Hello, how are u, its me Gustavo. I hope u are ok. I had some questions at school, i couldnt undertsand veyr well, even my instructor didnt undertsand it. I wanted to know this, we were using the technique"to braise" i hope thats the right translation in spanish is brasear in frecnh braisier. WEll we were doing lamb with this technique, well my questions is this. How much tiem should i cook the meat in the oven? cuz the desmotration made by te director of the school was for 1 and half hour and it was still strong, difficult to eat. In classes with my instructor we did the same, and the lamb about one hour was very strong, hard to it, one group just cooked the lamb about 30 minutes probably, the meat was colour pink but soft and my instructor said thats the right way to cook it in short time, or it will be soo hard. Now we told her the director told us about 2 hours,and she said nope, she got angry, and of course she got angry like saying why dont u believe me; well while they were discussing i got out from my classroom and i search the director to explain me, he tryed to do it but i couldnt understand very well. Whta happen with meats? What should be the right temperature? if the temperature oven is so high the meat becomes more strong? cuz we receive rules like the lamb u have to cook till 70 celsius gardes or 165 farenheit, if its hotter the meat is stronger? or this temperature is cuz sanitation.One chef told me, the meat first is soft when its still pink, after its hard strong difficult to eat, and after it becomes soft again, is that the right way? i think the same happen with the duck.
I ask this cuz in my culture we eat the lamb very very veyr well cooked, maybe 1 hour or more till its soft, and the duck the same, we never eat those meats in colour pink or with a little of blood inside, Maybe the 0.05% of peruvians ( we are like 26 millions of people) who eats in France, Italy and often travel to Europe. How much time should i cut the meats? what happen with cow meat in the oven, the duck? the lamb?.
I can tell u something more, last semester we did cous cous, with lamb in barbecue, the belgic chef told us, just cook the lamb it 3 minutes and it was completely bloody, and we said what? will we cook it in that way? He said cuz the lamb is eaten bloody in all the world or it will be strong, i told him, excuse me chef but here in Perú our traditional dishes are cooked the lamb very well , till its very very soft, maybe about 1 hour or more, till its very soft, I remember he said its cuz in Perú u dont know how to eat. All the class felt insulted, so the chef had to say im sorry.
When we studied the techniques to cook vegetables, we studied the sweat of vegetables, "sudado" it means put the vegetables in oil till the vegtable is softer, it doesnt change of colour and the temperature is not so high, thats sweating a vegetable. I was confused, cuz in allllllll peruvian food u dont just sweat the onions , it needs to get a dark colour, sweat colour and i asked, why kind of technique would be that? the chef didnt answer me. This semester we study peruvian food and of course we sweat the onions till they get a soft brown colour, im not saying bunrned, what technique is it? "to fry" "sweat witha dark colour", i asked about that to the director he told me, peruvain fooood dont have techniques. BUt i wonder why should i accept techniques from France, i know its the only way to get an universal recipe. BUt we have techniques to cook since 3000 b.c and why all those techniques hava to be called like the french techniques? cuz in a tomatoe sauce at school we just sweat the onions and garlic, here the momies at home sweat it with colour . i always cooked it in thatsince i was 7 years old, now im 21.
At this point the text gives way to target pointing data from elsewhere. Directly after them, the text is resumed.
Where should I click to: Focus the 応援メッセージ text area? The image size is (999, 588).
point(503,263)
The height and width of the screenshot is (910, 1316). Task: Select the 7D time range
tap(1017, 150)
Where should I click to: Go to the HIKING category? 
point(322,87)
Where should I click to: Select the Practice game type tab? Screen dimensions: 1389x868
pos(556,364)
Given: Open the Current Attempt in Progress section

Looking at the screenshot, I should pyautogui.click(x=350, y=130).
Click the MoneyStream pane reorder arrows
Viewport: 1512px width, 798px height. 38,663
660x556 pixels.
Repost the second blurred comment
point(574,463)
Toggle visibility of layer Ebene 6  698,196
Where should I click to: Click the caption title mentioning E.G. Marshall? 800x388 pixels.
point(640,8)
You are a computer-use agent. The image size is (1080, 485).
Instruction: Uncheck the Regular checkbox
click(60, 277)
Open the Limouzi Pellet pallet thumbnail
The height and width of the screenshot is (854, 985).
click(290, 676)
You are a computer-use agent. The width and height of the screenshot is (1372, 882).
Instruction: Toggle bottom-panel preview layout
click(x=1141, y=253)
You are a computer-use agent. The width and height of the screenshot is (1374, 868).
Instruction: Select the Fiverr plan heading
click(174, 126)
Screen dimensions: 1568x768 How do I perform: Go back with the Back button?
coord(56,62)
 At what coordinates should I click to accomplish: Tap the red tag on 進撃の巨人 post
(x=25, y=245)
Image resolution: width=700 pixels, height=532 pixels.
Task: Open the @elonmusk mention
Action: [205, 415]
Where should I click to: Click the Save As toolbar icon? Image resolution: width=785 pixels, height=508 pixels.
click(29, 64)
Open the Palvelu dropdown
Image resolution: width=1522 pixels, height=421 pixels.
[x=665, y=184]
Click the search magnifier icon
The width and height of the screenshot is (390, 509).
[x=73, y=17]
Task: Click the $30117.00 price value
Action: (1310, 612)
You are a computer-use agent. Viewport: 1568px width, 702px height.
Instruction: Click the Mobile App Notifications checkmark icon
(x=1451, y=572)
I think im being very very bored maybe,but those are just questions i have. The school changed me the way to cook, now i use the olive oil, here we dont use it, not much people, and we dont cook with butter, with vegetable oil or margarine , never butter. I remember my first semester i felt i had to change all my way to cook peruvian food and now my mind is opened, i have many things to tell u about our customs to eat here. but it would be very long maybe in my next email cuz maybe u are sleeping now. Thanks for reading this, really thanks, i ppreciate if u just read this.

See uu, hugs and kind regards

Gustavo
sp: could u tell me what book about techniques for cooking should i buy? a relative is sending the professional chef from cia cuz i cant get it here, some people in spain told me about the chef Pepin´s book, but i dont know what would teach me,or what would be the best thank u. :chef:


----------



## dcifan2k (Sep 25, 2001)

the only advice I can give to you is what I know. the way to braise is to first sear the meat in a pan and then put it into a pan and cover with liquid about 1/2-2/3 covered in liquid put foil on top and put it in the oven now as far as time goes it depends on the size of meat and the type your book should have a guid as to how many minute I would say the the group that had only put it in for a half an hour was probably the best because you want the meat to be a little pink on the inside and it is all about preference of rare, medium rare, medium, medium well or well done the temp for medium rare is i believe 135 and then give it 10 minutes to rest for carry over cooking. I hope this has helped

sincerely
Michael


----------



## gus20 (Jul 26, 2002)

Thanks so much for ur advice, thank u!!!!!!

thanks from Perú


----------